I assume that S acts on a set A. So let a,b,c be elements of A.
For S to be reflexive, for all a in A, a S a.
For S to be symmetric, for all a,b in A, if a S b, then b S a.
For S to be transitive, for all a,b,c in A, if a S b and b S c, then a S c.

Now I got to compose S with S, and I know that the standard definition of R∘S = the relation of A to C, where (a,c) is an element of A x C such that there exists b in B s.t. (a,b) in R and (b,c) in S.

So I have to adapt this standard definition of R∘S to S∘S? I assume that S∘S is the relation of A to A, where (a,c) is an element of A x A such that there exists b in A s.t. (a,b) in S and (b,c) in S.
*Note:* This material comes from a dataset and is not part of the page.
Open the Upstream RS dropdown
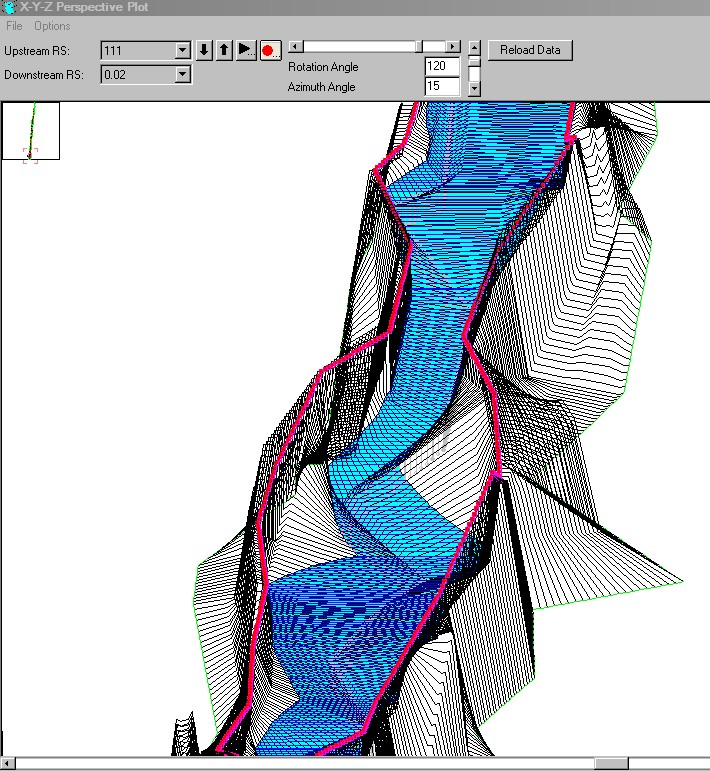 pos(182,50)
Therefore, I think S∘S=S implies S is reflexive, symmetric and transitive?
But that is not what was asked!
The question was the other way around- which of those are necessary to show that S∘S=S.

1. For all a in A, a S a.
2. For all a,b in A, if a S b, then b S a. Likewise, if b S a, then a S b.
3. For all a,b,c in A, if a S b and b S c, then a S c. Likewise, if c S b and b S a, then c S a.

So with that, S should be reflexive and symmetric / reflexive and transitive too? Have I misunderstood any parts?
 
Oops :(

I don't really know how to compose S by itself though, so let me try one and see whether I am correct?
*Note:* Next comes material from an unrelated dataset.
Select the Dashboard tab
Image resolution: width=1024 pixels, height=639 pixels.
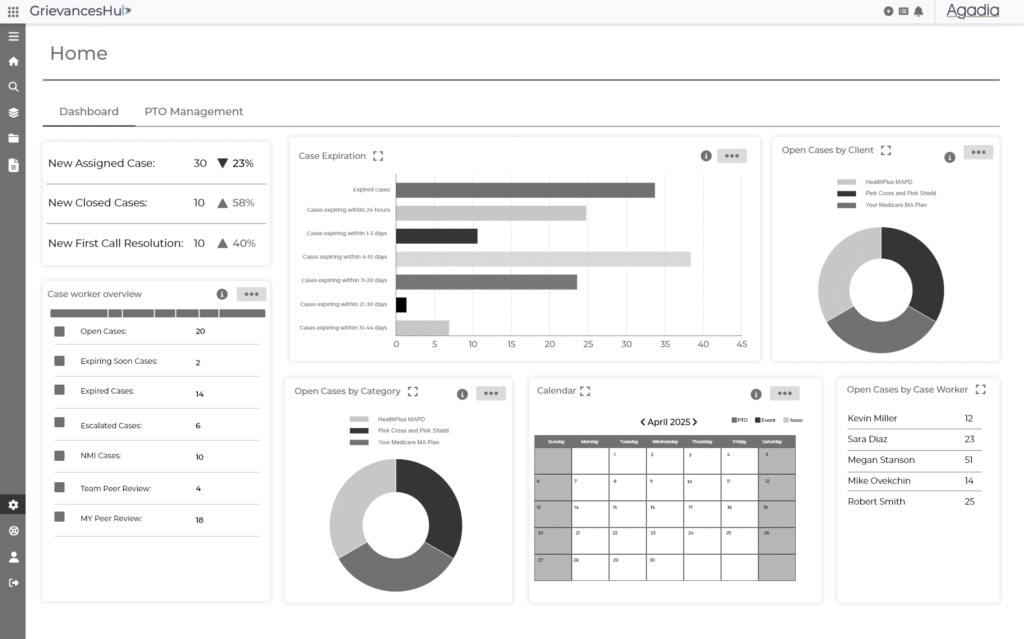(x=88, y=112)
S∘S: a S a S a = a S a = S
So S is reflexive would imply that S∘S = S?
 
If S, a relation on set X, is reflexive then S contains (a, a) for every a in X. But that does not say anything about other pairs in S.

For example, let S, a relation on X= {a, b, c}, be {(a, a), (b, b), (c, c), (a, b), (b, c)}. S is reflexive and S∘S= {(a, a), (b, b), (c, c), (a, b), (b, c), (a, c)} which is NOT S.
 
Thank you so much @Country Boy :D

I finally understood it! I could see it better with a diagram, so that's what I did for testing symmetry and transitivity.

SxS=S.jpg


Just as in the reflexivity case, S∘S is not S. So that means the first 3 options are out. Again, looking at the diagram, once S is reflexive and transitive (or reflexive and symmetric), there will be 9 lines "connecting" the elements together, so S∘S = S for the last 2 options.
 
I selected the 2 options

S is reflexive and symmetric
S is reflexive and transitive

and I'm wrong...I don't understand why o_O
 
Let S on X be {(a,b), (a,c), (a,a), (b,a), (b,b), (c,a), (c,c)}. S is reflexive and symmetric, and S∘S= {(a,a), (a,b), (a,c), (b,b), (b,a), (b,c), (c,c), (c,a), (c,b)}
So S has 7 elements while S∘S has 9 elements, so S is reflexive and symmetric is not true.
 
\( S\circ S=S \) is equivalent to the fact that $S$ is transitive. Both mean that if one can go from $a$ to $c$ using two steps according to $S$, then one can go from $a$ to $c$ using one step.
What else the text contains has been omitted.